Les porteurs excluent de l’organigramme de l’ANASER

Pire, déplore la section syndicale, quelques jours après leur recrutement et avant même que ceux-ci ne terminent leur période de stage, la Directrice générale a décidé de les nommer au poste de responsabilité en violation flagrante de l’accord d’établissement. Plus grave encore, poursuit le syndicat, pour détourner l’attention des plus avertis, elle a pris certains de ses actes de nomination sous l’entête du Président du Conseil d’administration de l’ANASER.

 

« Des cadres expérimentés qui attendaient des promotions se voient remplacés par des agents inexpérimentés, recrutés seulement quelques jours auparavant et ignorant tout de la sécurité routière. Les agents recrutés par les soins de la directrice ne sont-ils pas des Maliens ou bien sont-ils des super citoyens ? », s’interroge l’organisation syndicale.

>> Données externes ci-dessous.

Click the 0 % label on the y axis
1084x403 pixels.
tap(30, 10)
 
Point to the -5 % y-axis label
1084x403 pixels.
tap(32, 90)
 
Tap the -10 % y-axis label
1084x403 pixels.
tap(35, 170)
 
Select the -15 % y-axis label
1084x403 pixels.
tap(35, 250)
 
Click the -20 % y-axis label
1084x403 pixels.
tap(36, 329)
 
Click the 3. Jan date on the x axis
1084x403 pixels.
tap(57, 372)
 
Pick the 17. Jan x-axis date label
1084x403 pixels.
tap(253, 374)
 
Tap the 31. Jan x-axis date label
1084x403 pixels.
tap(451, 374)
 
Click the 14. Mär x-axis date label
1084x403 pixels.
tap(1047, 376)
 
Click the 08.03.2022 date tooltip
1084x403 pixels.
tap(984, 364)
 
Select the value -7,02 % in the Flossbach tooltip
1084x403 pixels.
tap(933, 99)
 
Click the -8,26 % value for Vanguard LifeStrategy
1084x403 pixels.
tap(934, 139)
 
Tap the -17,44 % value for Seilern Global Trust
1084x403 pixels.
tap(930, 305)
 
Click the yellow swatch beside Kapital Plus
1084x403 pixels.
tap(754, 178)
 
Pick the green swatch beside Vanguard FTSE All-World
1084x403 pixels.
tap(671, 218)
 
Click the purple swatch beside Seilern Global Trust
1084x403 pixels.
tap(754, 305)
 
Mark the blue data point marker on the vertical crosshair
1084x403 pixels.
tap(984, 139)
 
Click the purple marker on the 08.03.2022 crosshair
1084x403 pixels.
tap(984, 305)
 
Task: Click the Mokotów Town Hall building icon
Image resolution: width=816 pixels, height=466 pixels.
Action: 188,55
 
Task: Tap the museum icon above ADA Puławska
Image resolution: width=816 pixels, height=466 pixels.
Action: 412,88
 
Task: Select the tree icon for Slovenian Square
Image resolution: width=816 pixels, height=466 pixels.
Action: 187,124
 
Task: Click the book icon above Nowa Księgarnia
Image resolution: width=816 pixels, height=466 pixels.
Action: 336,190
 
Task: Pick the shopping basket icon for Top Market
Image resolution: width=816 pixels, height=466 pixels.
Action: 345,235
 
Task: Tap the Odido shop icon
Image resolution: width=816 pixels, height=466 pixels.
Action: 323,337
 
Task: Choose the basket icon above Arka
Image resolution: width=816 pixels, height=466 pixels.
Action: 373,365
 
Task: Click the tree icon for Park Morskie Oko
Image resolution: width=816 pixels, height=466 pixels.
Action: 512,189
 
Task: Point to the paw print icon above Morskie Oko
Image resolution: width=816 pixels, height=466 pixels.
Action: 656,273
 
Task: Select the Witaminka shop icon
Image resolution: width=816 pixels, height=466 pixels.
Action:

Le syndicat ajoutera que pour réussir son coup, la Directrice s’est rangée à avoir le secrétaire général du comité syndical en nommant ce dernier comme Chef de Service Prévention et Circulation, un poste réservé aux porteurs d’uniforme parce que le détenteur de poste est chargé de faciliter le lien avec la police et la gendarmerie en cas d’accident. Le hic pour le syndicat c’est que l’indélicat syndicaliste est officiellement en congé de formation. Alors qu’en la matière, il devrait être reversé au compte de la fonction publique qui à son tour le met à la disposition de l’agence après avoir être reclassé au grade supérieur comme stipule le Code du travail et l’Accord d’établissement de l’ANASER.

Face à cette injustice, la Section syndicale des Transports d’État et ses comités affiliés projettent une grève de 120 heures soit cinq jours pour demander la suspension pure et simple des financements provenant de la Direction nationale des transports terrestres, maritimes et fluviaux (DNTTMF) et ses services déconcentrés.

Aussi, le syndicat compte saisir le Pôle Economique et Financier de la Cour d’appel de Bamako, l’Inspection du Travail et le Tribunal Administratif afin que la loi s’applique dans toute sa rigueur.